# Vitamin C Dechlorination



## HD Blazingwolf (May 12, 2011)

ooooo im interested at the least !


----------



## roadmaster (Nov 5, 2009)

Does the vitamin C also address ammonia from chloramines, or does it just neutralize chlorine portion as many conditioner's do?
If chlorine was my only concern,I might just let water set 12 hours, and chlorine would dissipate out, without the need for conditioner's or the vitamin C.


----------



## DogFish (Jul 16, 2011)

Roadmaster - In my situation it's the chloramines that are the concern. 

Yes, Aeration + Time = No chorine


----------



## mistergreen (Dec 9, 2006)

Find how much chlorine is In Your water.

It says to dose 1gram for each ppm of chlorine. It might be on the expensive side.


----------



## BIG_Z (Dec 7, 2011)

000


----------



## DogFish (Jul 16, 2011)

BIG_Z said:


> ....I must be overlooking something crucial here, this topic is on an aquaponics thread, why the need for large frequent water changes in an aquaponic system?.....


Not frequent large W/C just fill ups and top off. On start up consider Nalu86 is running two IBC tank systems. I bleu eve those start out as 300gl containers.?

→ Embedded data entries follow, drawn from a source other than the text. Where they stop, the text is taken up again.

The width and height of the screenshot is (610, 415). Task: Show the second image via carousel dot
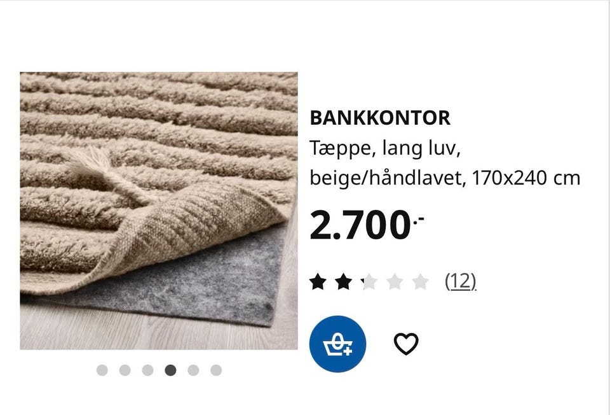pyautogui.click(x=125, y=370)
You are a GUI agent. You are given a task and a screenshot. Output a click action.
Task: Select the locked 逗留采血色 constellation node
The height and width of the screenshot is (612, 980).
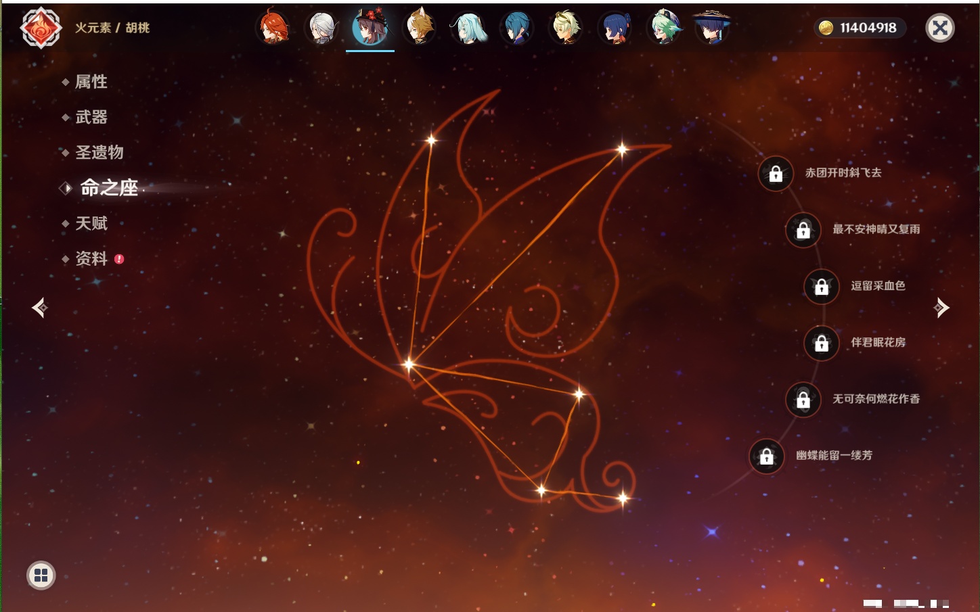pyautogui.click(x=822, y=287)
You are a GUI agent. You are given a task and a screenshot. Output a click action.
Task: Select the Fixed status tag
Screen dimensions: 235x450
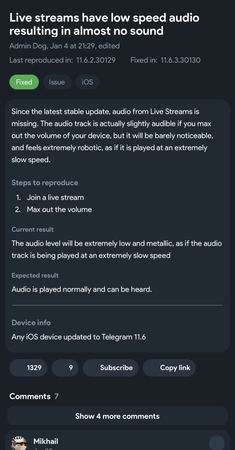(x=24, y=82)
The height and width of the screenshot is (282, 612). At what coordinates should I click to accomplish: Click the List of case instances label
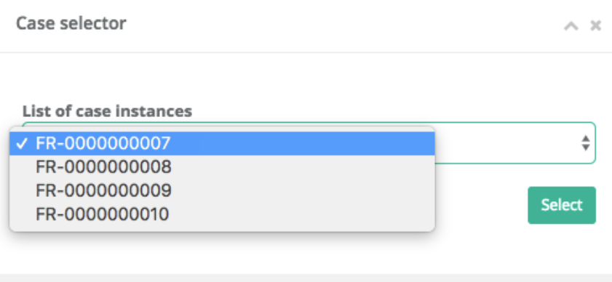coord(107,111)
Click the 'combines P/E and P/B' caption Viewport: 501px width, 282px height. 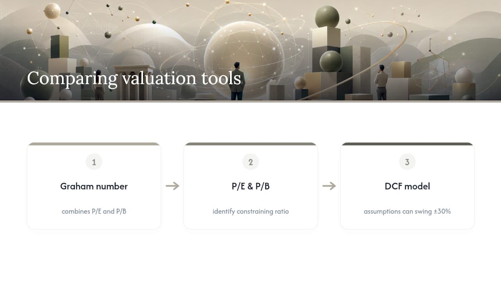(94, 212)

The point is more about running a food suppling system as organically as possible. When using chemicals use the least "harsh". In some parts of the country the rain water
option is weak either due to amount or quality(acid rain).


----------



## BIG_Z (Dec 7, 2011)

000


----------



## OverStocked (May 26, 2007)

BIG_Z said:


> Ahh, that is what I wanted to hear. I used a 50 gallon drum as my gas off tank. Fill it up with tap water and throw a few large air stones in it. You will have fine water in a day or two tops without having to worry about adding anything to your water. For the record you cant call your system organic...caused me all kinds of issues when I tried...Organic can not come in contact with untreated waste (even if it is only fish waste)

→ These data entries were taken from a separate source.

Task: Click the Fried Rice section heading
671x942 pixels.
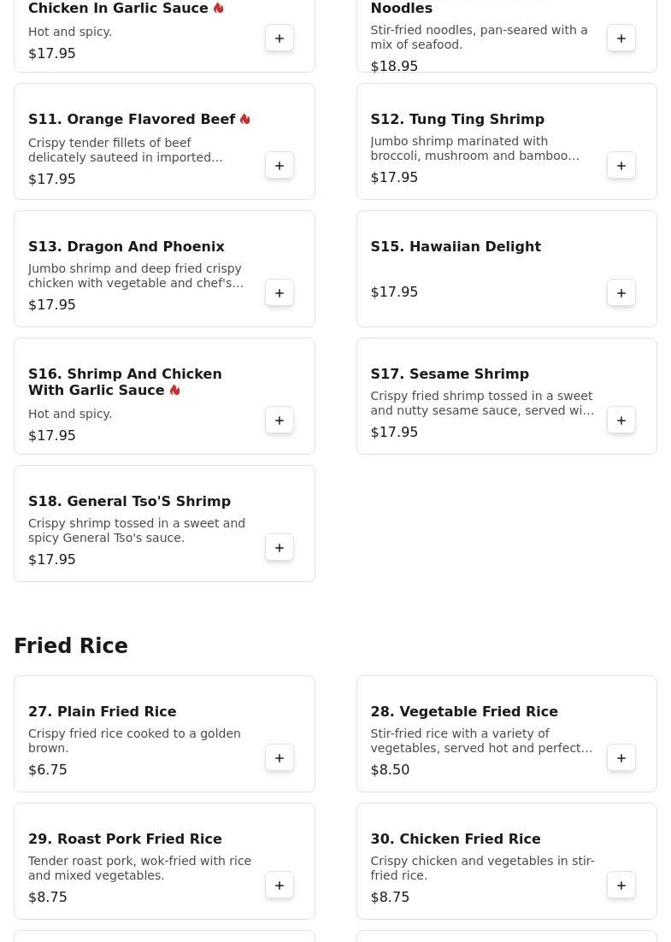Action: (71, 646)
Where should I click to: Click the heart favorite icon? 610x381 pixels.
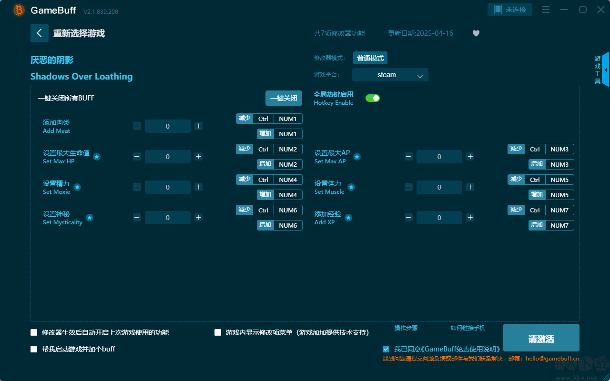pyautogui.click(x=476, y=33)
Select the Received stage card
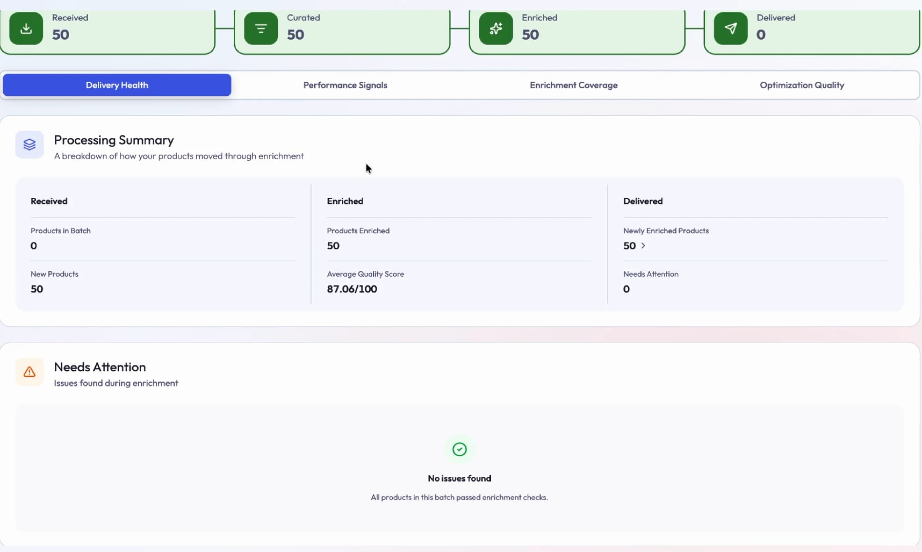922x552 pixels. click(x=107, y=30)
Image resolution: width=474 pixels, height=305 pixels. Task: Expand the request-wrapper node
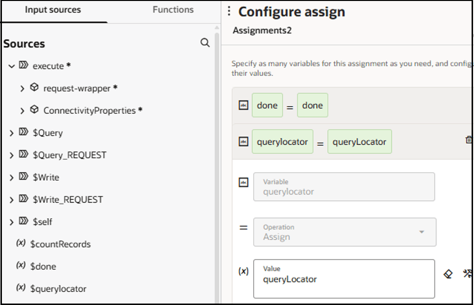tap(22, 88)
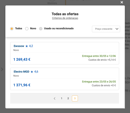Click the Electro MGD 4,6 rating value
Screen dimensions: 130x113
point(36,72)
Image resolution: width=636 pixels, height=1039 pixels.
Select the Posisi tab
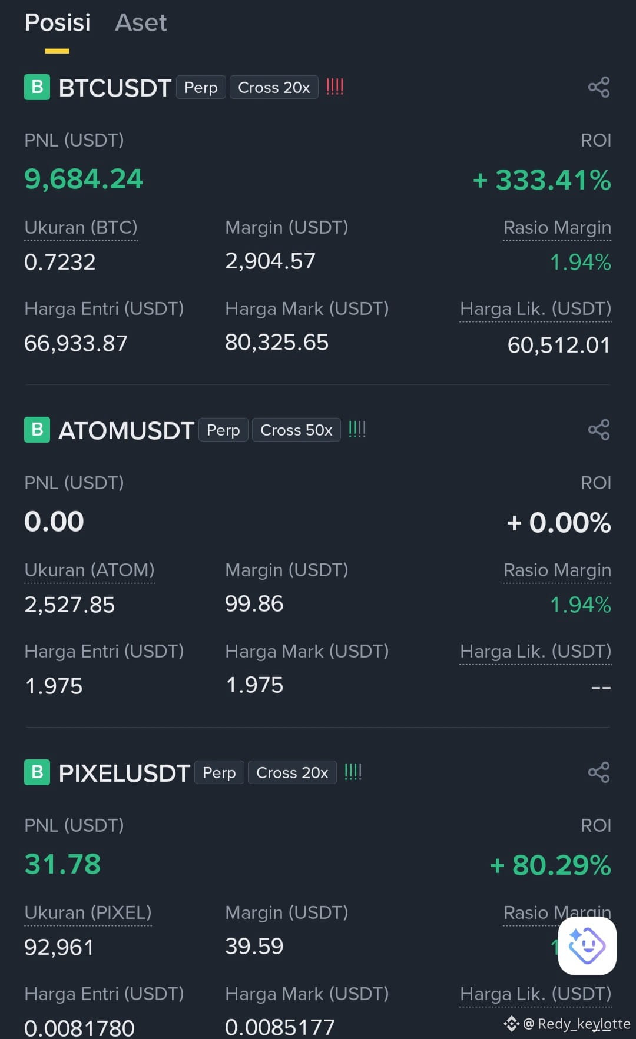(57, 22)
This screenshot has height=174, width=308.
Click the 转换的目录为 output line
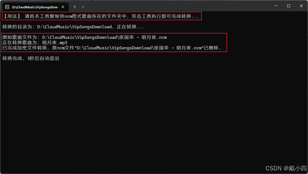pyautogui.click(x=73, y=27)
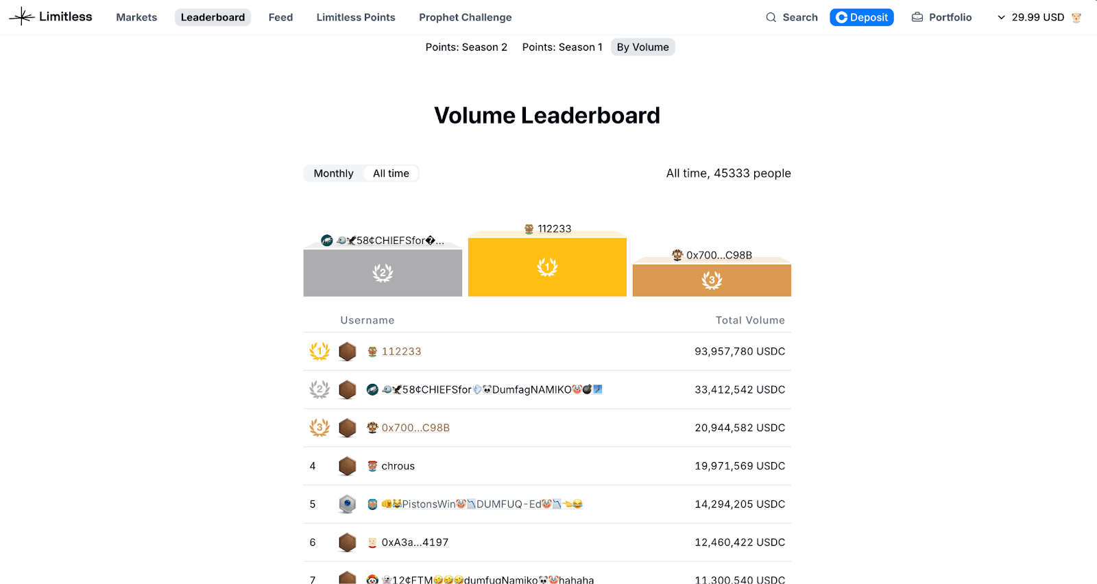The width and height of the screenshot is (1097, 584).
Task: Go to Prophet Challenge tab
Action: (465, 17)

chloramine will not dissipate with just aeration. That is the entire point of chloramine systems.

If you're not selling anything you can call it whatever you want.... Raw manure is used ALL the time in organic farms. It just cannot be used 90 days prior to harvest. http://www.ota.com/organic/foodsafety/manure.html

Though the term "organic" can mean a lot of things depending on who says it and what type of product we're talking about.


----------



## DogFish (Jul 16, 2011)

BIG_Z said:


> ..... For the record you cant call your system organic...caused me all kinds of issues when I tried...Organic can not come in contact with untreated waste (even if it is only fish waste)


I'm not using the term in a Legal, Governmentally Controlled or Advertising context. I'm using it as common colloquial term. I do believe most reasonably intelligent adults get the point.

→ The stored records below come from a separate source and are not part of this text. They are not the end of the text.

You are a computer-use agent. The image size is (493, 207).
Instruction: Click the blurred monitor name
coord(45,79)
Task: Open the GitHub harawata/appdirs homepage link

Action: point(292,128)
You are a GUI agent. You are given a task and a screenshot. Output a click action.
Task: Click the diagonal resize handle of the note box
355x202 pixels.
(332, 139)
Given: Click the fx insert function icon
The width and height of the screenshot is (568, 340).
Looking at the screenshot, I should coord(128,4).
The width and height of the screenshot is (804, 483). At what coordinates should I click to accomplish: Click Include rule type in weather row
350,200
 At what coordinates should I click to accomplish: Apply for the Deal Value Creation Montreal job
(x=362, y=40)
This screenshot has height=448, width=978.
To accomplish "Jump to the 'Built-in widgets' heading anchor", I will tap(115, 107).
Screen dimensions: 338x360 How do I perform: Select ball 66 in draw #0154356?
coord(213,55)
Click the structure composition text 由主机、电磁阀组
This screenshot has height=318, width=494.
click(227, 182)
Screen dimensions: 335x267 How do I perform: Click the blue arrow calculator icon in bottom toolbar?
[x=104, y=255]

The trouble with English is it can get too precise at times. You can't technically call the Aquapoinc System 'natural' either with the use of electrical lighting and pumps.


----------



## BIG_Z (Dec 7, 2011)

000


----------



## DogFish (Jul 16, 2011)

OverStocked said:


> chloramine will not dissipate with just aeration. That is the entire point of chloramine systems....


Exactly!

That was the reason for the 2nd Quote/Link of the OP


----------



## HD Blazingwolf (May 12, 2011)

i haven't had time to research. what is the cost potential of going the ascorbic acid route?


----------



## Diana (Jan 14, 2010)

1 gram ascorbic acid per 1 mg/l chlorine per 100 gallons of water. (From one of those links above.)
That does not sound like much... Lets look at the cost. 

Lets treat 100 gallons of water that tests 1 ppm chlorine from chloramines. 
So, I need 1 gram for each water change. 
A quick look on line found 1 kg of ascorbic acic (loose, not tablets) for $30.00 (I did not look up shipping)
1000 grams for $30.00 = 3 cents per gram
3 cents per 100 gallons. This compares very nicely with the price for Prime or Chloramine Buster. 
Clear Pond site: 16 oz Chloramine Buster treats 8000 gallons for $13.50 (does not include shipping) = 17 cents per 100 gallons. 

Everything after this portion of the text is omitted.